4. Il résulte de l'instruction que, pour réintégrer comme revenus distribués la somme de 64 777,85 euros mentionnée au point 1. ci-dessus, l'administration s'est fondée sur les informations recueillies lors d'un entretien entre le mandataire judiciaire de la SARL RL Construction, Me C..., et M. A... E..., consignées dans un compte rendu en date du 5 janvier 2011. Il ressort des mentions non contestées du rejet de la réclamation préalable présentée par les requérants que ce sont ces derniers qui, au cours de l'examen contradictoire de leur situation fiscale personnelle, ont communiqué une copie de ce compte rendu à l'administration. Ainsi, les informations relatives à la facture de 64 777,85 euros qui aurait émise par la société RL Construction n'ayant pas été obtenues par l'administration auprès de tiers, les dispositions de l'article L.76 B du livre des procédures fiscales et de la charte du contribuable vérifié n'étaient pas applicables et l'administration n'était pas tenue de mentionner l'existence et la teneur du compte rendu litigieux avant la mise en recouvrement des impositions litigieuses.
5. Aux termes de l'article R.61 A-1 du livre des procédures fiscales : " Le montant de l'impôt exigible à la suite d'une procédure de redressement est calculé : a) Soit sur la base acceptée par le contribuable si celui-ci a donné son accord dans le délai prescrit ou s'il a présenté dans ce même délai des observations qui ont été reconnues fondées ; b) Soit sur la base fixée par l'administration à défaut de réponse ou d'accord du contribuable dans le délai prescrit ; c) Soit sur la base notifiée par l'administration au contribuable après avis de la commission compétente dans le cas où le litige lui a été soumis. Le montant de l'impôt exigible donne lieu à l'établissement d'un rôle ou à l'émission d'un avis de mise en recouvrement. ". Aux termes de l'article 1658 du code général des impôts dans sa rédaction issue de l'article 55 de la loi n° 2010-1658 du 29 décembre 2010 applicable à partir du 1er janvier 2011 : " Les impôts directs et les taxes y assimilées sont recouvrés en vertu de rôles rendus exécutoires par arrêté du préfet ou d'avis de mise en recouvrement ".
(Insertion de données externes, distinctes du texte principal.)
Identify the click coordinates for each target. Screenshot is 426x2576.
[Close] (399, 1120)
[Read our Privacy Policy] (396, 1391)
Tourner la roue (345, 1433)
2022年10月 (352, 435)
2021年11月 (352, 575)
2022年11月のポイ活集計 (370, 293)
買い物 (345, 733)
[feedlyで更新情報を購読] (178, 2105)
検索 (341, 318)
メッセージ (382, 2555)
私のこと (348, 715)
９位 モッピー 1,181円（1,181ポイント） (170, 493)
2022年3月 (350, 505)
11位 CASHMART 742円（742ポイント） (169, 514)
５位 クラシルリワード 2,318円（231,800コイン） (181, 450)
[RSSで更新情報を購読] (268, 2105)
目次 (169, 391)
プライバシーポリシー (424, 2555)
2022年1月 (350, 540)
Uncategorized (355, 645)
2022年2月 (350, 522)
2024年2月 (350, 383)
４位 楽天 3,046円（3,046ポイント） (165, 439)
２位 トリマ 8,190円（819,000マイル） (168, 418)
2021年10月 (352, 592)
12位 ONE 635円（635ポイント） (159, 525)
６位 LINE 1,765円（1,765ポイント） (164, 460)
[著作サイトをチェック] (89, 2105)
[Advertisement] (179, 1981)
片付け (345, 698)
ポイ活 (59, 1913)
6. Si l'article 55 de la loi n° 2010-1658 du 29 décembre 2010 a complété l'article 1658 du code général des impôts en y ajoutant le membre de phrase " ou d'avis de mise en recouvrement ", il ne résulte pas de ces dispositions, éclairées par les travaux, que le législateur aurait ainsi entendu imposer à l'administration, à peine d'irrégularité, d'émettre un avis de mise en recouvrement lorsqu'elle souhaite établir et recouvrer des impositions supplémentaires en matière d'impôt sur le revenu. Par suite le moyen tiré de ce que la réception d'un avis d'imposition n'offrirait pas des garanties analogues à celles d'un avis de mise en recouvrement, notamment l'envoi postal par courrier recommandé et la référence à la proposition de rectification doit être écarté.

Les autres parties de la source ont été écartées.